Treatment Of Vulval Lesions Microinvasive vulval cancer

Micro-invasive vulval cancer, which is defined as a single lesion measuring less than 2 cm in maximum diameter and with a depth of invasion less than or equal to 1.0 mm, is usually managed by complete local excision of the lesion only.

Invasive vulval cancer No clinical evidence of lymphadenopathy In stage I and II lesions with no clinical evidence of lymph node enlargement, a wedge biopsy is performed in order to assess the depth of invasion and rule out the presence of micro-invasive disease. If the depth of invasion is confirmed to be more than 1 mm then a radical local excision and unilateral inguinofemoral node dissection is the treatment of choice. Bilateral nodal dissection is indicated if the lesion is situated in the midline, if the labia minora are involved or there are positive ipsilateral lymph nodes.

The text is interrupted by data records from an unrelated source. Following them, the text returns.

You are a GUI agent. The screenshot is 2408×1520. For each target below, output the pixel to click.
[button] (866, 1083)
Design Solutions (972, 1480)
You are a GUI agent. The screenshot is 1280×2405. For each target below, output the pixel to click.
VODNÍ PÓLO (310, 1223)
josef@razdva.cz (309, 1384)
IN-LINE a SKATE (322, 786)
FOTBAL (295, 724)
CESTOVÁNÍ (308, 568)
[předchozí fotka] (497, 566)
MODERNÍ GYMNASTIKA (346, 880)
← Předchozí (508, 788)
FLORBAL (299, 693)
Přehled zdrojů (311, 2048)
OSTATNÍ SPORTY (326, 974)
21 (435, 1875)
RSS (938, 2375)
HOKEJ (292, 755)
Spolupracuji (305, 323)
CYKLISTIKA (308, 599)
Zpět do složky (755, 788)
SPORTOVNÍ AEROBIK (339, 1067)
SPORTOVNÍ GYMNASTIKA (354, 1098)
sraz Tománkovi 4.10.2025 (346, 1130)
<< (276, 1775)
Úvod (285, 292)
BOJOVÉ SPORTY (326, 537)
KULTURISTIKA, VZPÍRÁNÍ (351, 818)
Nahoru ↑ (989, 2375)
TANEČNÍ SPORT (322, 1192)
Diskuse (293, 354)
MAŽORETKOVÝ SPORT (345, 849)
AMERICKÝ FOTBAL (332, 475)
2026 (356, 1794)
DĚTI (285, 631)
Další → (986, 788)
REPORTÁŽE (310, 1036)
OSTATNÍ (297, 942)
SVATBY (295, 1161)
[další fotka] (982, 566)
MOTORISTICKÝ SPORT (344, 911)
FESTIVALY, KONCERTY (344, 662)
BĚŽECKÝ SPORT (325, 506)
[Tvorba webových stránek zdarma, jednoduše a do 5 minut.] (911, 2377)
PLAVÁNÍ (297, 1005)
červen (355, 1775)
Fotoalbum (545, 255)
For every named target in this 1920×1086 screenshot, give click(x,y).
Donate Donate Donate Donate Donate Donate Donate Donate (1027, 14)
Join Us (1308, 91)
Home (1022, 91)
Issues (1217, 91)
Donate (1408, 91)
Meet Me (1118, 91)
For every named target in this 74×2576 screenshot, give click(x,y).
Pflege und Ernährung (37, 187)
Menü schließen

This is based on the observation that, in early lateral tumours, the incidence of positive contra-lateral nodes is less than 1%.2

Surgical removal should achieve lateral margins of at least 1 cm and deep margins should be to the inferior fascia of the urogenital diaphragm and the fascia over the symphysis pubis. If the lesion is close to the urethra, the lower 1 cm of the urethra may be removed with a low possibility of causing urinary incontinence. If histologically the surgical margins are less than 5 mm careful consideration should be given to radiotherapy.

In certain cases of locally advanced tumours, if the tumour does not appear to be resectable without requiring a stoma, pre-operative radiotherapy and chemotherapy should be considered prior to resection of the tumour bed.

Groin node dissection

A triple incision may be used safely and carries less morbidity than an en bloc approach. It is recommended that both the inguinal and femoral nodes be removed as resecting the inguinal node alone is associated with a higher incidence of groin recurrence.3 If there is more than one (or possibly two) nodal metastasis of less than 5 mm no adjuvant therapy is indicated. However, the patient should receive pelvic irradiation if there is one or more macro-metastases (larger than 10 mm), if there is extra-capsular spread or if there are two (or possibly three) or more micro-metastases.